It was the dawn of a new era. On October 1, 1949, Communist Party Chairman Mao Zedong stood in Tiananmen Square and delivered a rousing speech to usher in the founding of the People’s Republic of China.

Ravaged by civil war, the country was still a semi-feudal state. Hunger, not dogma, was the over-riding issue of the day.

Fast forward 70 years and China is now the second-largest economy in the world after lifting nearly 800 million people out of poverty.

“This was around 19 million each year between 1978 and 2017,” the National Bureau of Statistics reported in 2018. “The poverty ratio in rural areas dropped 94.4 percentage points during the same time period with an average annual decrease of 2.4 percentage points.”

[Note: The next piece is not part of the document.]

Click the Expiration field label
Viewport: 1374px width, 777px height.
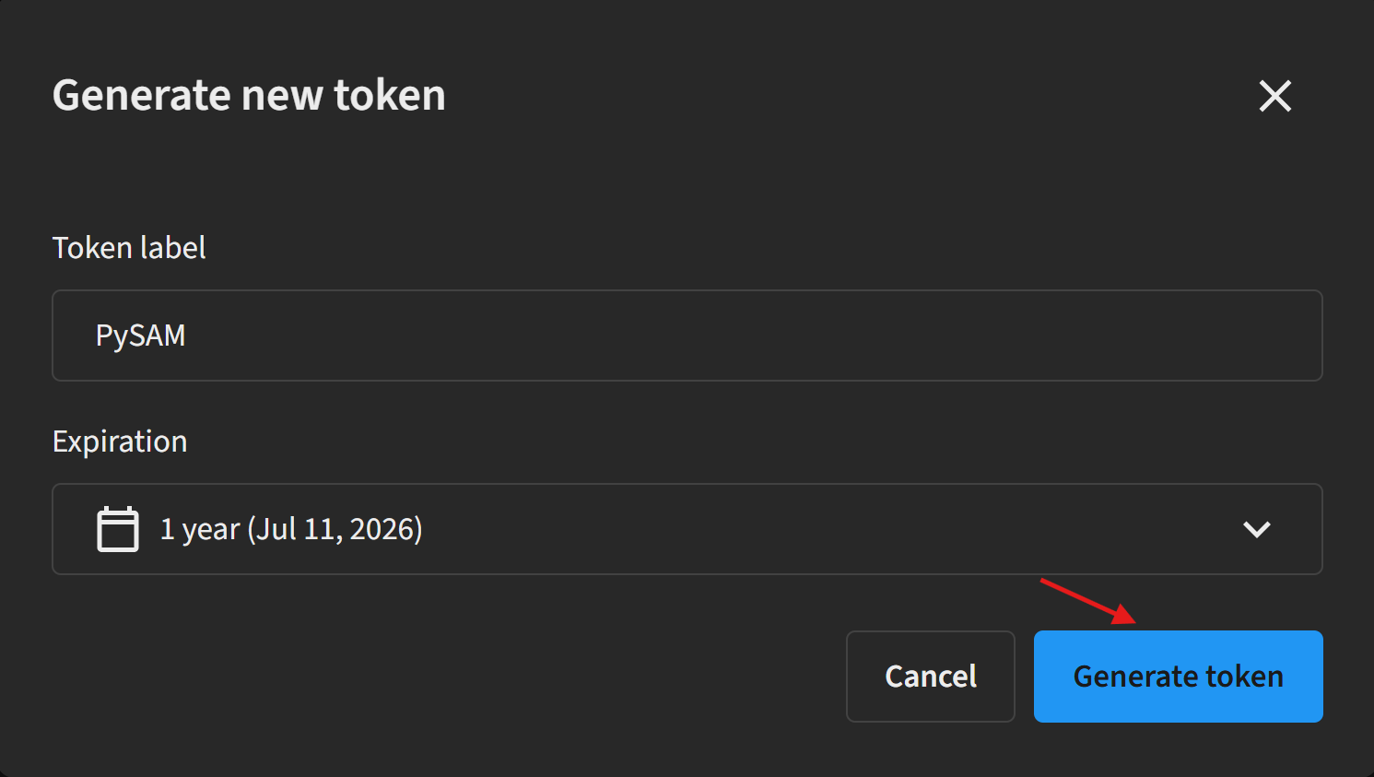tap(120, 441)
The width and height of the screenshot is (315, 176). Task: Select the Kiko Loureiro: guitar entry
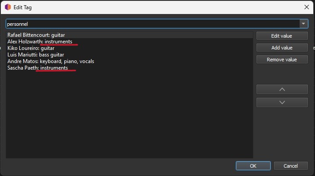tap(31, 48)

A booming middle class of nearly 400 million consumers has also emerged in the nation’s mega-cities.

Beijing, Shanghai and Shenzhen have been transformed, linked by high-speed rail networks and an array of airports, forged around state-of-the-art light rail hubs.

Decades of massive infrastructure spending has reshaped the landscape. Digital strands now crisscross the country, which in the near future will be connected with 5G technology.

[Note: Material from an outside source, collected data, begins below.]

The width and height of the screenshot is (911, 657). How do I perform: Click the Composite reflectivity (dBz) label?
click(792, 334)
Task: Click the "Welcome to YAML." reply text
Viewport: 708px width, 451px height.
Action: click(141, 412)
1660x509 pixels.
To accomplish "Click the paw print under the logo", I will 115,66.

For President Xi Jinping, these are achievements worth celebrating in the de-facto one Party state.

“Xi and the CCP’s grip on power is strong. They have complete control over the media and more importantly the police and military,” Eleanor Olcott, China’s policy analyst at research group TS Lombard, said.

“The CCP [Communist Party of China], throughout their 70-year leadership, has inculcated a strong ethno-nationalism that remains the bedrock of their legitimacy and popularity.”

But if that will hold China together for another seven decades of CCP rule is open to debate in a country where basic Western-style freedoms are trampled on. In the meantime, Xi’s administration will just enjoy the birthday bash and reflect on the images of the past.